◆ **DOCUMENT TEXT**:
..............................
Wilma uses the information Tom gathers to create treatment maps that can advise farms on the best action to take, with information down to each individual plant. The maps can be used to inform variable rate fertilizer applications and to spot-apply herbicides through nozzle control and sectional control sprays.
“We desperately need to develop ways to reduce the need for expensive plant protection products and artificial fertilizers,” said Tom Jewers, who is a member of the SRC farmer advisory board and farmer and contractor in Suffolk. “The ability to treat only the plants that actually need it is game-changing.”
With the system, farmers can assess weed density information to make no spray decisions, reducing herbicide used by around 77%. The robot also allows farms to assess crop health and performance, cutting fertilizer cost by 15%.
Last year, during the 2021-2022 growing season, SRC completed trials on three farms, including the Waitrose Leckford Estate and the Lockery Estate, owned by the Sainsbury Family. These trials covered 118 hectares with 446 million wheat plants, where the system identified 4.6 million weeds.
“This technology could be truly groundbreaking and has the potential to shape how we farm in the future,” said Andrew Hoad, partner and head of Waitrose’s Leckford Estate, one of the first UK farms to sign up for SRC’s robotic services. “By helping us be more precise and targeted in controlling weeds and managing pests, this next generation of farming robots could in turn help us protect biodiversity on our land and preserve the natural environment for future generations.”
..............................
◆ **DATASET EXCERPT**:
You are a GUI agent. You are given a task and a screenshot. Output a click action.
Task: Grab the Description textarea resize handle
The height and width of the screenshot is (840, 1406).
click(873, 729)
..............................
◆ **SET EXERCISE**: From the text on farming robots above, reproduce word for word everything from "With the system, farmers" down to "4.6 million weeds.".

◆ **EXERCISE SOLUTION**:
With the system, farmers can assess weed density information to make no spray decisions, reducing herbicide used by around 77%. The robot also allows farms to assess crop health and performance, cutting fertilizer cost by 15%.
Last year, during the 2021-2022 growing season, SRC completed trials on three farms, including the Waitrose Leckford Estate and the Lockery Estate, owned by the Sainsbury Family. These trials covered 118 hectares with 446 million wheat plants, where the system identified 4.6 million weeds.